Die BPI-Stellungnahme lehnt die geplante Änderung von § 40b AM-RL ab. Der G-BA will die bisherige Voraussetzung, dass ein auszutauschendes biotechnologisch hergestellter biologischer Arzneimittel Fertigarzneimittel zur parenteralen Applikation mindestens für die Anwendungsgebiete des verordneten Arzneimittels zugelassen sein muss, auf „ein gleiches Anwendungsgebiet“ absenken.

Der BPI sieht darin eine deutliche Reduzierung des Schutzniveaus. Aus seiner Sicht könnte dies dazu führen, dass insbesondere bei Biosimilars und Multi-Indikations-Produkten Arzneimittel abgegeben werden, die nicht für die konkrete Erkrankung der Patientin oder des Patienten zugelassen sind.
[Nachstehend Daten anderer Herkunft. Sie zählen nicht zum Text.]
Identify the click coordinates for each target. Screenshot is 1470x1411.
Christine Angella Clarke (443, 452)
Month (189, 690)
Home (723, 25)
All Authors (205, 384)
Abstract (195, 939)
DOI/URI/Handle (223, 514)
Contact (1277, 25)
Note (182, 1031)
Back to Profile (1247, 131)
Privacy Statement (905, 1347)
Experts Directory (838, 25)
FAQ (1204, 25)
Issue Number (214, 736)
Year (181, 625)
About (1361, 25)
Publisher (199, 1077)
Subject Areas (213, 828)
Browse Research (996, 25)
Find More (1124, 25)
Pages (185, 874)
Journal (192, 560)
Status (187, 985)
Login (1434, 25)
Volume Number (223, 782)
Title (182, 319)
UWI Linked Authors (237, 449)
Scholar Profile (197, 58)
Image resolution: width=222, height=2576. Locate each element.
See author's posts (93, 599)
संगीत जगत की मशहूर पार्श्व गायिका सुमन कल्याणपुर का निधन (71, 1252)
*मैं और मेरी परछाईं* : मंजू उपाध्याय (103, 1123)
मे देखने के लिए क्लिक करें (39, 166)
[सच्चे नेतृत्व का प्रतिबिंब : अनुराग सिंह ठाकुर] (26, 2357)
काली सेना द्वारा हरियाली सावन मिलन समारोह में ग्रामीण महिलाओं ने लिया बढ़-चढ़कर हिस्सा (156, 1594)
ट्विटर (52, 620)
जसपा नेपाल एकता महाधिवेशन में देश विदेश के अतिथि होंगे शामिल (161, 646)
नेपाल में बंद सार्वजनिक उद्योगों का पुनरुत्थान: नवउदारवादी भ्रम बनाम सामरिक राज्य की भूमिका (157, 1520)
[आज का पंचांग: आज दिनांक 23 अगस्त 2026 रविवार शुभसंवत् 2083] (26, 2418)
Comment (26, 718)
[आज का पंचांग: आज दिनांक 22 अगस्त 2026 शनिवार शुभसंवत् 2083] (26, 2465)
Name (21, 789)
Dadurch entstünden Risiken für Patientensicherheit, Zulassungstreue, ärztliche Therapieverantwortung, Pharmakovigilanz, Haftungsklarheit sowie Patent- und Marktexklusivitätsschutz.

Der BPI fordert daher, die bisherige Formulierung beizubehalten. Ein Austausch soll nur zulässig sein, wenn das abzugebende Arzneimittel mindestens für dieselben Applikationsarten und mindestens für die Anwendungsgebiete des verordneten Arzneimittels zugelassen ist.